To sum up, the organizational innovation climate has a significant positive impact on the innovation behavior of individuals in the organization. All 12 hypotheses have been verified, indicating that, in IoT manufacturing technology enterprises, people who are the main body of innovation, regardless of the factors that affect innovation in the organization, will have a certain impact on their innovation behavior. In particular, the stimulation, encouragement, and support of individuals’ innovative behaviors by enterprises, to a large extent, determines whether the organization can successfully develop its innovative ability and dynamic adaptability. Therefore, the higher the organizational innovation atmosphere, the greater the promotion of individual innovation behavior, and the improvement of individual innovation ability has a positive effect on organizational structure innovation through the function of seeking maximum consistency in organizational management. The greater the promotion effect, the more conducive to improving the organizational structure innovation of IoT manufacturing technology enterprises.

5. Conclusion

In recent years, there has been a wave of research and application of advanced manufacturing technology around the world. With the wide application of advanced manufacturing technology in China, many enterprises have obtained better benefits. However, many enterprises still fail when implementing IoT manufacturing technologies. The fundamental reason is that the traditional organizational management model of Chinese enterprises cannot well match the manufacturing technology of the Internet of Things, which restricts the development of the manufacturing technology of the Internet of Things. In order to maximize the benefits brought by IoT manufacturing technology, enterprises must learn to transform the traditional organizational management structure to adapt to the production requirements of advanced manufacturing technology. It is imperative to innovate the organizational structure of IoT manufacturing technology enterprises. The research of this paper not only has important theoretical significance for the development and enrichment of the theory of organizational innovation power and process theory of IoT manufacturing technology enterprises but also provides information on factors such as organizational innovation atmosphere and innovative behavior with others that affect the organizational innovation of IoT manufacturing technology enterprises. Empirical analysis research has strong practical application value. It provides a theoretical basis and useful reference for the organizational innovation practice activities of IoT manufacturing technology enterprises. The main points and conclusions are as follows.

This research conducted a questionnaire survey on the innovation atmosphere of enterprise organizations and individual innovation behavior among employees of enterprises applying advanced manufacturing technology, obtained empirical data, and used SPSS 18.0 to conduct statistical analysis on the data and questionnaire. Exploratory factor analysis, reliability analysis, and confirmatory factor analysis are mainly used to analyze the factor structure of the questionnaire, and each factor structure has good reliability and validity. Using AMOS 7.0 to verify the structural equation model of the hypothetical corporate organizational innovation climate and individual innovation behavior, it is concluded that the corporate organizational innovation climate has a significant positive impact on people’s innovation behavior in IoT manufacturing technology enterprises.
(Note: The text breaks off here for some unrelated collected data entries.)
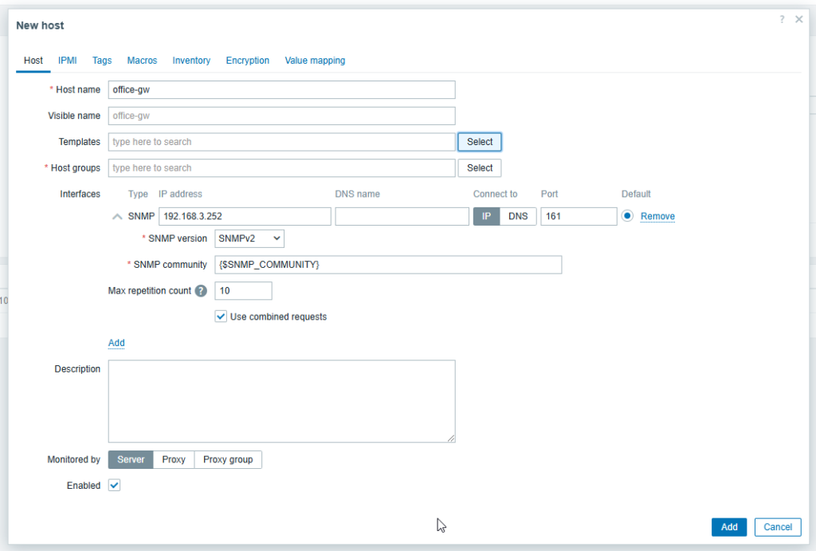The height and width of the screenshot is (551, 816).
Task: Switch to the Inventory tab
Action: tap(191, 61)
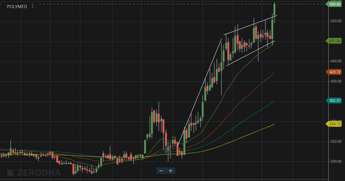The image size is (345, 181).
Task: Click the zoom in plus button
Action: click(x=170, y=171)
Organizational innovation climate plays a role in organizational structure innovation through the positive influence of individual innovation behaviors in an organization. The positive relationship between organizational innovation climate and individual innovation behaviors means that IoT manufacturing technology enterprises can achieve a higher degree of organizational structure. Innovation provides a valuable reference.

Data Availability

The dataset can be accessed upon request.

Conflicts of Interest

The authors declare that they have no conflicts of interest.